Weird 404 rest responses on concurrent ST generation requests.

Y G

unread,

Aug 9, 2024, 5:21:49 PM8/9/24

to CAS Community

Hello all,

I'm having a weird issue when doing a light load testing for a CAS with Hazelcast enabled.

The steps i took:

1. Get a TGT for one user (by making a HTTP POST the /cas/v1/tickets with username and password like explained here)

2. Using one TGT, repeatedly call the ST generation rest endpoint (HTTP POST to /cas/v1/tickets/{{TGT}}?service={{MY-VALID-SERVICE-URL}} like explained here) by using this mini http load testing tool called oha(couldn't make ab work) these bash codes:

export TGT={{TGT-VALUE- FROM-FIRST-STEP}}

./oha -m POST \ -> makes a post request

--insecure \ -> allow insecure ssl

-H "Content-Type: application/x-www-form-urlencoded" \
-H "Accept: text/plain" \                                    -> add header
-n 1000 \                                                              -> total number of requests
-q 75 \                                                                  -> QUERY_PER_SECOND count
-c 500 \                                                                -> concurrent request count
--latency-correction \
https://localhost:8443/cas/v1/tickets/$TGT?service=https://localhost:8443

after a few couple of 100% successful HTTP 200 response codes, i started seeing HTTP 400 responses that returns:

"TGT-1-********4ij6IiQ-myhostname could not be found or is considered invalid"

i checked the logs and only see INVALID_TICKET and REST_API_SERVICE_TICKET_FAILED audit logs, couldn't see any more information even if setting the log level to `trace`.

i tried debugging it on the cas-overlay what i could find is an InvalidTicketException thrown, and i couldn't find where is was thrown, and can not see the code beyond the CentralAuthenticationService.grantServiceTicket method (i couldn't find the implementation class of this, anybody know this?)

i even tested this issue on a 3 node cas cluster with embedded hazelcast's properly set up and have the same problem.
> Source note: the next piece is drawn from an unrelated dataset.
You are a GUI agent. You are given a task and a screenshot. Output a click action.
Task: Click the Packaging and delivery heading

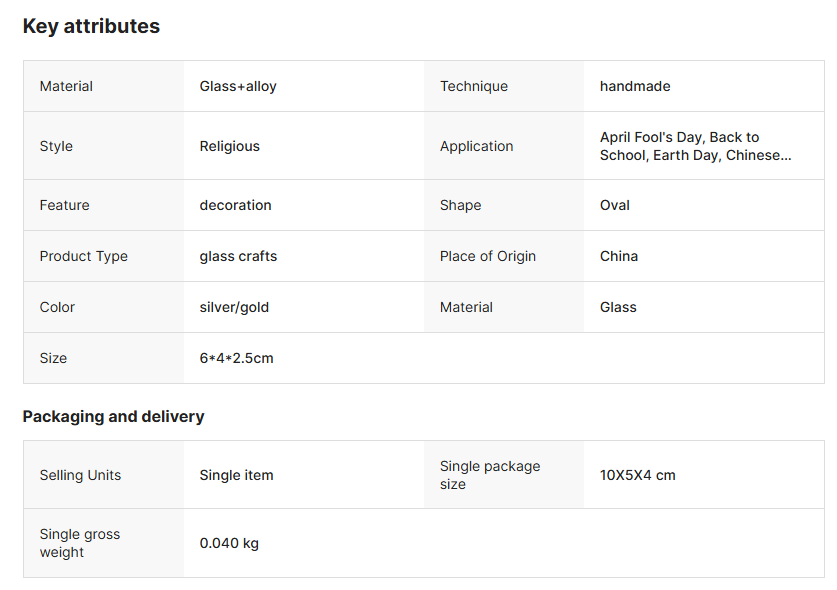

I tried setting cas.ticket.registry.core.enable-locking to false (docs)and see any changes, only see that 404's converting to timeouts (did not give a long timeout but nonetheless)

I read about https://apereo.github.io/cas/6.6.x/ticketing/Ticket-Registry-Locking.html

but i need more knowledge about this topic so here are my questions:

1. What's your opinion of this behaviour? why do you think this happens? Does this issue really about this registry-locking?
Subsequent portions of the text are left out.